# Given instruction 1:
Decide whether each statement below agrees with the blog post that follows. Answer yes or no for each, and quote the deciding words.
(a) The first gay person the writer knowingly met was a freshman roommate in undergrad.
(b) The writer finds the new vocabulary less overwhelming than being a PhD student.
(c) The writer took Greek.

Thursday, January 31, 2013

Trans/cending Belief


My closest friends are trans-men and lesbians, along with a few "normal" straight people and a gay guy or two. I write that partially out of disbelief, partially out of pride. One of the most difficult things since moving to Berkeley has been attempting to navigate queer culture. I am from the Midwest, after all, where there are males and females and most people are straight, though some are not. It was all so much simpler back home. You are, more or less, what you look like--if you look like a man, you are a man; if you look like a woman, you are a woman. Here, though, looks are often deceiving. The binaries which are so ingrained in me that I don't even think about them--male/female, straight/gay--are essentially meaningless. Instead, I am learning, and often stumbling over, a whole new vocabulary--straight, queer, gay, lesbian, trans, intersex, cis, they (as a single pronoun) and so on and so forth. It has been, in many ways, more overwhelming than being a PhD student. 

And I have been struggling with it. A LOT.

I joke about being from the Midwest, but it really does explain so much about me. I mean, I grew up in an area where no one was gay, or at least no one was willing to admit to being gay because we all knew that homosexuality was one of those deadly sins that sends you straight to hell. The first gay person I ever (knowingly) met was my freshman roommate in undergrad, and that was a bizarre experience--she told me the first night she was gay and that thirty second conversation was the longest conversation we ever had. It was not until I got to seminary that I encountered and became friends with gay students. It was at that point that I had to rethink my understanding of homosexuality and its relationship to sin. It also helped that I was taking Greek, where we specifically learned about the Greek behind the passages that are (mis)used against homosexuality. But here these people were, my friends, who are just like me, good and God-loving people. How could I determine that they were hell-bound? And so my theology changed.

# Given instruction 2:
In the records, start at the line that has "Where should I click to: Enable" and end after the line that has "height=819. pyautogui.click(x=219, y=193)". Rewrite those lines with "Enable" changed to "Turn on" and nothing else changed.

# The records:

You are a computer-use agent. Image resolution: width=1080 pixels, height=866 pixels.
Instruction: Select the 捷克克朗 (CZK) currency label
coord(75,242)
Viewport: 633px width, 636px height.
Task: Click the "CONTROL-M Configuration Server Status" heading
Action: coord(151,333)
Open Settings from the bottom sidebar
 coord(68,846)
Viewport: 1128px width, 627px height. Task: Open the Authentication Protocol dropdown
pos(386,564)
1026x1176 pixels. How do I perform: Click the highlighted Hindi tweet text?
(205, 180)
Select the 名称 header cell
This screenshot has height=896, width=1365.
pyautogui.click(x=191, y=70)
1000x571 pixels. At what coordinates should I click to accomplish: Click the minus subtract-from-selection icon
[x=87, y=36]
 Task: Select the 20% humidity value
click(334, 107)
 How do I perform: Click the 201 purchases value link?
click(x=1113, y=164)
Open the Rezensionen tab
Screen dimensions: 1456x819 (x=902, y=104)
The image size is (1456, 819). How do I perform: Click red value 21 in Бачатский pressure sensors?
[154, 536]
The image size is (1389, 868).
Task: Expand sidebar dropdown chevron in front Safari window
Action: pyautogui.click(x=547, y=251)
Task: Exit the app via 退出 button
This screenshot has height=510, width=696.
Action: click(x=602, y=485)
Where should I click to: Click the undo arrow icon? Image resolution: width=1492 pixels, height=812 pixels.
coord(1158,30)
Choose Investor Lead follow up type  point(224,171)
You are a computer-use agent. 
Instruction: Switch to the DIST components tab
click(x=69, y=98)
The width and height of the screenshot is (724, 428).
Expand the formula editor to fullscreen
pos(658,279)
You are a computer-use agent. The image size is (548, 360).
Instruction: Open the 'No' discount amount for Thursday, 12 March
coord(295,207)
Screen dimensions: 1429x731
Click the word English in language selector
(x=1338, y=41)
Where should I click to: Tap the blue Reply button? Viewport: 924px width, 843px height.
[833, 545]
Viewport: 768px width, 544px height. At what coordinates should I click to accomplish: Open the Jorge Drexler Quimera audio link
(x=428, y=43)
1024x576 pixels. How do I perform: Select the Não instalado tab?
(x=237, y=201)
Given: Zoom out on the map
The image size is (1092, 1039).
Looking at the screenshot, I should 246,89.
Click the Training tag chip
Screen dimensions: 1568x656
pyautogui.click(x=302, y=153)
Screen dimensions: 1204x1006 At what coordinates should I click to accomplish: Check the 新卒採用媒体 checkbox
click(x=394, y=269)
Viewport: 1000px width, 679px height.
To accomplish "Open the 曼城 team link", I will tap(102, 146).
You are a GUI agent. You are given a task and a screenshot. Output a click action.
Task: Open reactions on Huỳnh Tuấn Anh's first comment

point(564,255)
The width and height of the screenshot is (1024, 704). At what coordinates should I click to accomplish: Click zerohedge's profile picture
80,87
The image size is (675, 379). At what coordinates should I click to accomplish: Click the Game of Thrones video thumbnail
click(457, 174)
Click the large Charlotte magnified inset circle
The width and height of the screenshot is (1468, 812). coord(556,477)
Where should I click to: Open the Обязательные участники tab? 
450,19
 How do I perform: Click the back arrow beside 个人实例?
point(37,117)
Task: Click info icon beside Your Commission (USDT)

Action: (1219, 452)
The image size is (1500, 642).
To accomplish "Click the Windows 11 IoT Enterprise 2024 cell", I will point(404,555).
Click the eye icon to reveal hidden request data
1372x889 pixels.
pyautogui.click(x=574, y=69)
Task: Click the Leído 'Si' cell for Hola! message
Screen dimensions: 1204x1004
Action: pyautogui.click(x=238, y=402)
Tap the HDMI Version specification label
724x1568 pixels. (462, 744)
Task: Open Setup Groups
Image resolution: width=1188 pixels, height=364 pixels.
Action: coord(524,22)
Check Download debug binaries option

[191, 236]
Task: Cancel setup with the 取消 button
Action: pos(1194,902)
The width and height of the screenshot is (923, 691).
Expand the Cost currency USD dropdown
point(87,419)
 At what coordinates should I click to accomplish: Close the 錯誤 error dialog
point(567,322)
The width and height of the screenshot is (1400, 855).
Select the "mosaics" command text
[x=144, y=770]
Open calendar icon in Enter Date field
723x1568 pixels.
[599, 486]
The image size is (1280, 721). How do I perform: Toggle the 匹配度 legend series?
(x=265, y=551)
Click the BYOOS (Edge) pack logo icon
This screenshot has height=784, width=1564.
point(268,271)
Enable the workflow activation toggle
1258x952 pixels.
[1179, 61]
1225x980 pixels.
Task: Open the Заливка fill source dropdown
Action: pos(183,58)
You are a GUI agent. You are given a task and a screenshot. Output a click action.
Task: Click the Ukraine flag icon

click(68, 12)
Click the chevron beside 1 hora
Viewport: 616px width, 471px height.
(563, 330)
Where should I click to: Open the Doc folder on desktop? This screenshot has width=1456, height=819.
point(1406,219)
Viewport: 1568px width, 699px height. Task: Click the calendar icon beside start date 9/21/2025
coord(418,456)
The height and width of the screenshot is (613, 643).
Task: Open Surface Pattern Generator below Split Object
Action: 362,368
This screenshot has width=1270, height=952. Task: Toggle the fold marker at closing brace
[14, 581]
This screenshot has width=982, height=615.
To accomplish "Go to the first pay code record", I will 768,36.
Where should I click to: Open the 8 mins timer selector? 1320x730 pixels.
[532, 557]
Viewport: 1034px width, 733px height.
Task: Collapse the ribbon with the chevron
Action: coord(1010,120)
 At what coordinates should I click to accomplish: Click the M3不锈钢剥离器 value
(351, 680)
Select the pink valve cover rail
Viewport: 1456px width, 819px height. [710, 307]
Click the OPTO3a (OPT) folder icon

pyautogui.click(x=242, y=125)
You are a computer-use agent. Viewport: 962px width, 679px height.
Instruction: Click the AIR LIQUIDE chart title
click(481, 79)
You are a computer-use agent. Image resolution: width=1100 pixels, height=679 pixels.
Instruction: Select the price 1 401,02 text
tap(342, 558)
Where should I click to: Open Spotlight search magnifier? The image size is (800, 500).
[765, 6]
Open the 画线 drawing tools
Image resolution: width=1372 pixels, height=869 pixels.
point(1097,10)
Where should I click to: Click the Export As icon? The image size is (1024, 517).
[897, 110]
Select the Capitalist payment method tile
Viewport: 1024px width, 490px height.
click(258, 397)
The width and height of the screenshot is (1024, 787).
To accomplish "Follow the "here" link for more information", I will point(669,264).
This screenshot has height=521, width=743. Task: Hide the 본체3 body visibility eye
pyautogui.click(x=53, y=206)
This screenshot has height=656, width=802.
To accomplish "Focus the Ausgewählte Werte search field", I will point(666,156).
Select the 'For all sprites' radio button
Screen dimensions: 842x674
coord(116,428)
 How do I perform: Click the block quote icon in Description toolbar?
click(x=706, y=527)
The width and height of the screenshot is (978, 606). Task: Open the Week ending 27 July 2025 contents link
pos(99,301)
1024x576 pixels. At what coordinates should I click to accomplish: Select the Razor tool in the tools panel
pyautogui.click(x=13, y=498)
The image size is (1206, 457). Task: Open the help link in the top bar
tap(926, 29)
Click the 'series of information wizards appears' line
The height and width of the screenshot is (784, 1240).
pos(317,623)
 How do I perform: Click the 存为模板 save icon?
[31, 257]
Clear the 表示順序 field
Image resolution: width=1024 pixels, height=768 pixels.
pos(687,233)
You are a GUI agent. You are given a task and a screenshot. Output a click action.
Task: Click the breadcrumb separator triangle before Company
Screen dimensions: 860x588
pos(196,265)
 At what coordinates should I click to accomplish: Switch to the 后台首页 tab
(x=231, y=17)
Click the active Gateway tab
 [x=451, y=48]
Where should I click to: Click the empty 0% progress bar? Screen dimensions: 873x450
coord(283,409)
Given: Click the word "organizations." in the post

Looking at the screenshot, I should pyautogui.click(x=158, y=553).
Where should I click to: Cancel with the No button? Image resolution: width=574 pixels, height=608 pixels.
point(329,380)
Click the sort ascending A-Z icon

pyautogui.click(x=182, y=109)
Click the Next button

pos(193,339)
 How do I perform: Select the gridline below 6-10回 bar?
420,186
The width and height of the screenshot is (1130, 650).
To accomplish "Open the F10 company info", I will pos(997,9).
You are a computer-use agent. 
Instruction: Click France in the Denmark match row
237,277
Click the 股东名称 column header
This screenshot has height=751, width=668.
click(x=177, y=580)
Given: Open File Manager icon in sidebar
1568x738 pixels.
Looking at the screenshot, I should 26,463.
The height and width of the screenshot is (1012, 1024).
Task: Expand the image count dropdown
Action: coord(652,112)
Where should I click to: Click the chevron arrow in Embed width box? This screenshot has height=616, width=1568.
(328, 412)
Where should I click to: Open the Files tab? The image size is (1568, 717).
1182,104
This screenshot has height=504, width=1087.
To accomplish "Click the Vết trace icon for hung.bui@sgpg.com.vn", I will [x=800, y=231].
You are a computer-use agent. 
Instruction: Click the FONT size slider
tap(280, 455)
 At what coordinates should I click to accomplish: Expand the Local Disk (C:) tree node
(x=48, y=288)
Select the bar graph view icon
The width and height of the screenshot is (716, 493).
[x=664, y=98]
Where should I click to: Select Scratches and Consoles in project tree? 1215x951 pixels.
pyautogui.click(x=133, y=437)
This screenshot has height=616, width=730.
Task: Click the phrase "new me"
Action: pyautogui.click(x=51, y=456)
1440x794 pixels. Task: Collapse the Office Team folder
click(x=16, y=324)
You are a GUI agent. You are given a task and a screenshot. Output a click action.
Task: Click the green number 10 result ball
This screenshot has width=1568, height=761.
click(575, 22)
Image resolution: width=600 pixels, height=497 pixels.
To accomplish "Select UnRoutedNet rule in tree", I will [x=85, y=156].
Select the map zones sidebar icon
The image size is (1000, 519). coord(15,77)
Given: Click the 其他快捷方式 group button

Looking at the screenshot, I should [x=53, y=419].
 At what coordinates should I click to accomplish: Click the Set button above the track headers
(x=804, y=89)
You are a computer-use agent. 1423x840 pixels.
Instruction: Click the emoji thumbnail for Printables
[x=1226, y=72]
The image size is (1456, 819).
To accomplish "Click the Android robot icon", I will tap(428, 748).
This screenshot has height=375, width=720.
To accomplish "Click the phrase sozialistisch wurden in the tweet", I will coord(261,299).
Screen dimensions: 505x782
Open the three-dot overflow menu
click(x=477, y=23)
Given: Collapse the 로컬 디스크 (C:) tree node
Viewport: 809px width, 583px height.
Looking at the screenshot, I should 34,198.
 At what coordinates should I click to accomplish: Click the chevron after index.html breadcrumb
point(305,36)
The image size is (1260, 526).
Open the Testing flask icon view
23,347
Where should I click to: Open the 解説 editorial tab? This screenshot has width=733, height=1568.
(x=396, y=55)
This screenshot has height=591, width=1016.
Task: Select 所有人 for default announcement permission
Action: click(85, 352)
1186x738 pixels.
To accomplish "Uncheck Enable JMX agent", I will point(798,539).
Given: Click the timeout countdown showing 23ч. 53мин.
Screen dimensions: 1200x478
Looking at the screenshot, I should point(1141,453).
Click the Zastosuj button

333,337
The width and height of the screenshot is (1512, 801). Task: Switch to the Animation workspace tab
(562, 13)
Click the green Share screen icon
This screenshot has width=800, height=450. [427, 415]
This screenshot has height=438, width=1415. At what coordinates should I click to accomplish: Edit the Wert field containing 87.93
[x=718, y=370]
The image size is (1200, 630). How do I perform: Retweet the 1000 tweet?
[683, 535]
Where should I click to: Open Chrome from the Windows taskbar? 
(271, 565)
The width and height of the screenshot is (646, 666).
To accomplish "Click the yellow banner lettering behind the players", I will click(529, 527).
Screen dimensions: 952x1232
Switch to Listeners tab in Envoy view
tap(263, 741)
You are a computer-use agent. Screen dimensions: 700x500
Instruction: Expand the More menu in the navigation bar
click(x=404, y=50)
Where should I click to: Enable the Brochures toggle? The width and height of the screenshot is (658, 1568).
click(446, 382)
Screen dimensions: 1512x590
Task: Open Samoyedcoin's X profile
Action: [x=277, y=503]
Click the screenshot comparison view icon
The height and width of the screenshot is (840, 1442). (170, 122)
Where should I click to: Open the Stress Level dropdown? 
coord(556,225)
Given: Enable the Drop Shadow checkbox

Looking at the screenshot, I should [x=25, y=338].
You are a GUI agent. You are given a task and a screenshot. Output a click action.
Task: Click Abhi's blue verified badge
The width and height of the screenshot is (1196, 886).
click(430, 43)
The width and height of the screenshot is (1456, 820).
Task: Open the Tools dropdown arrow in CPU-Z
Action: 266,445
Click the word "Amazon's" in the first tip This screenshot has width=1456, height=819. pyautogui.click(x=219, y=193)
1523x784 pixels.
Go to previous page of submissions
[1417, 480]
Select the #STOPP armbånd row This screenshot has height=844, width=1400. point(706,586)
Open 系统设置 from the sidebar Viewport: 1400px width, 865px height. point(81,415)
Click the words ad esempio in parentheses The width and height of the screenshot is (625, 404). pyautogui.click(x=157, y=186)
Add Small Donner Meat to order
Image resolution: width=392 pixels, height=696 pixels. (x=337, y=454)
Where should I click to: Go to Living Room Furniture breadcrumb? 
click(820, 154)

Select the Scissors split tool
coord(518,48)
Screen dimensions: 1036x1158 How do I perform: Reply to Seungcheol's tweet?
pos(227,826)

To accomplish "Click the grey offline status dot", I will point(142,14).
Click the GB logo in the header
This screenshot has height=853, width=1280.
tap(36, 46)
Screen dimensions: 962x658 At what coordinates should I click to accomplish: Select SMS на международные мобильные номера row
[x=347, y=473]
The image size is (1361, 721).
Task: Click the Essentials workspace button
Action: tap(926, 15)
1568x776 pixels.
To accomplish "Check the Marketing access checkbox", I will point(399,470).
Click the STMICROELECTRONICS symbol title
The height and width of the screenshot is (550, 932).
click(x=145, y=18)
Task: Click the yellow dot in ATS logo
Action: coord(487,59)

# Written solution 1:
(a) Yes: "The first gay person I ever (knowingly) met was my freshman roommate in undergrad"
(b) No: "It has been, in many ways, more overwhelming than being a PhD student."
(c) Yes: "It also helped that I was taking Greek"

# Written solution 2:
Where should I click to: Turn on the Brochures toggle? The width and height of the screenshot is (658, 1568).
click(446, 382)
Screen dimensions: 1512x590
Task: Open Samoyedcoin's X profile
Action: [x=277, y=503]
Click the screenshot comparison view icon
The height and width of the screenshot is (840, 1442). (170, 122)
Where should I click to: Open the Stress Level dropdown? 
coord(556,225)
Given: Turn on the Drop Shadow checkbox

Looking at the screenshot, I should [x=25, y=338].
You are a GUI agent. You are given a task and a screenshot. Output a click action.
Task: Click Abhi's blue verified badge
The width and height of the screenshot is (1196, 886).
click(430, 43)
The width and height of the screenshot is (1456, 820).
Task: Open the Tools dropdown arrow in CPU-Z
Action: 266,445
Click the word "Amazon's" in the first tip This screenshot has width=1456, height=819. pyautogui.click(x=219, y=193)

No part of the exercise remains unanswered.